Modifying previous version
Opened this issue · 2 comments
Hi,
I'm trying to modify version 1.1.8 of this gem and am running into some issues with the test suite. I'm thinking it might could be that I'm not using the expected versions of the dependency gems.
One of the errors I'm most concerned about is:
- Failure:
test_attribute_hash_access(TestOfNokogiriDriver) [tests/xml_query_front_test.rb:183]:
<"bl\xC3\xA5b\xC3\xA6rgr\xC3\xB8d"> expected but was
<"blåbærgrød">.
Note that I have only modified one line of code for this gem that handles how it deals with parsing errors for NokoGiri. Any advice on how to set up the test environment would be greatly appreciated. Thanks!
- Steven
Hi Steven,
That's some sort of encoding error. Does this happen for all xml drivers or only for the Nokogiri one?
It's been a while since I used this, but I just ran the test case now and I get a similar (albeit slightly different) result:
33) Failure:
test_attribute_hash_access(TestOfREXMLDriver) [tests/xml_query_front_test.rb:183]:
<"bl\xC3\xA5b\xC3\xA6rgr\xC3\xB8d"> expected but was
<"bl\u00E5b\u00E6rgr\u00F8d">.
And when I look at the actual test case, I'm not sure why I would expect the parser to return utf-8 encoded strings, rather than unicode. Maybe this was written prior to Ruby getting proper unicode support (I think this is a 1.9.x thing?). In any case, I think this is safe to ignore.
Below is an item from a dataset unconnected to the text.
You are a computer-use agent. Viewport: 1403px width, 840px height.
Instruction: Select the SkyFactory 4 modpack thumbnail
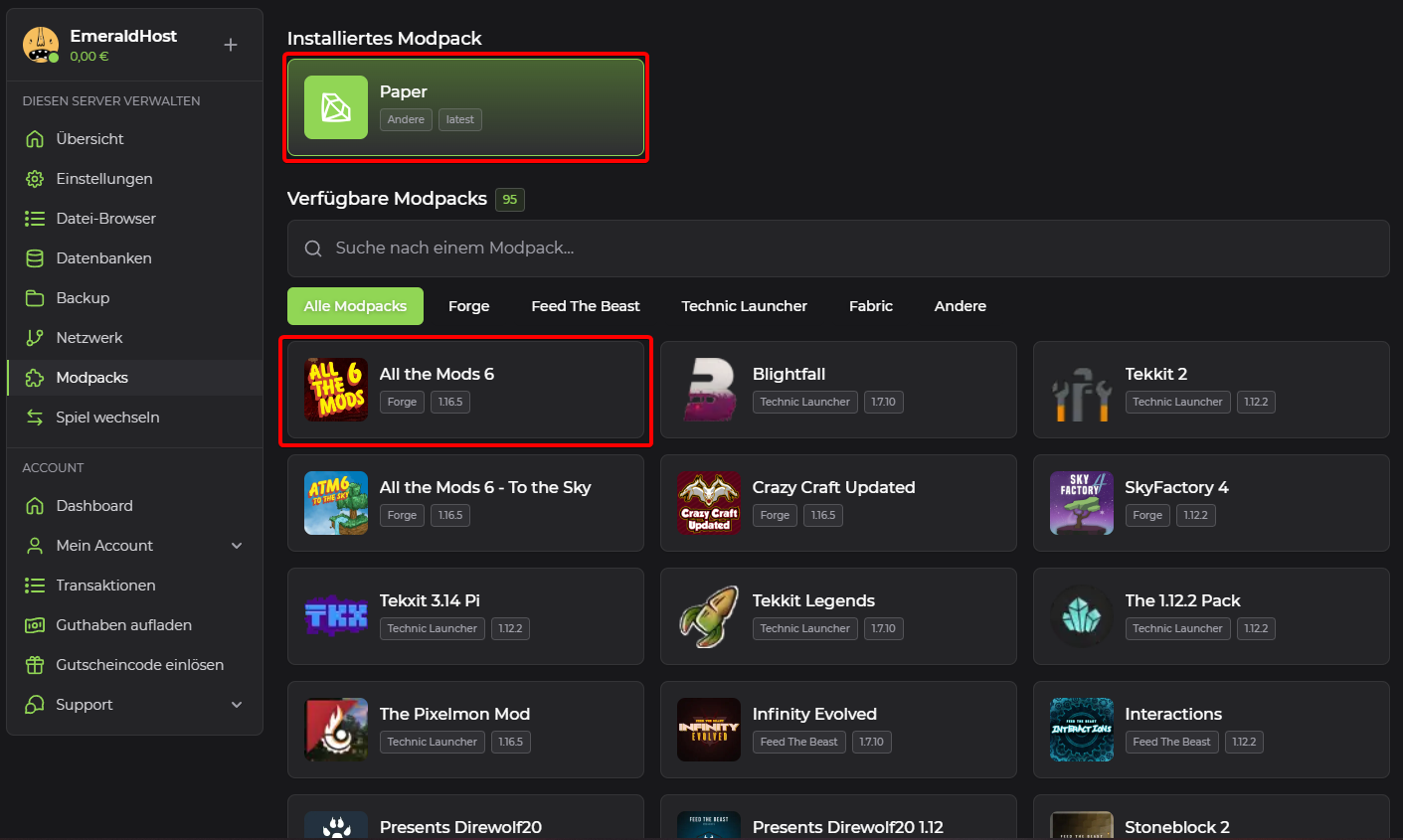[1081, 503]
The behaviour you are seeing appears to be correct, with the test case being the broken part here.
What are you changing and why an older version?
Thanks for the quick reply!
So it looks like your results here may be different also because that's the REXML driver test. There are errors with all drivers, but I only really care about nokogiri. So when I use nokogiri to parse real xml data the results I get just strip out the bad UTF-8 characters (unparsable xml entities).
I'm changing the line in xml_query_font::parse_string to ignore errors on the parsed doc:
raise ParseError.new unless (doc && doc.root)
I'm doing this so that the parser will just throw out the bad chars and return the sanitized doc. I'm using an old version because it's what is listed as the dependent version for jiraSOAP.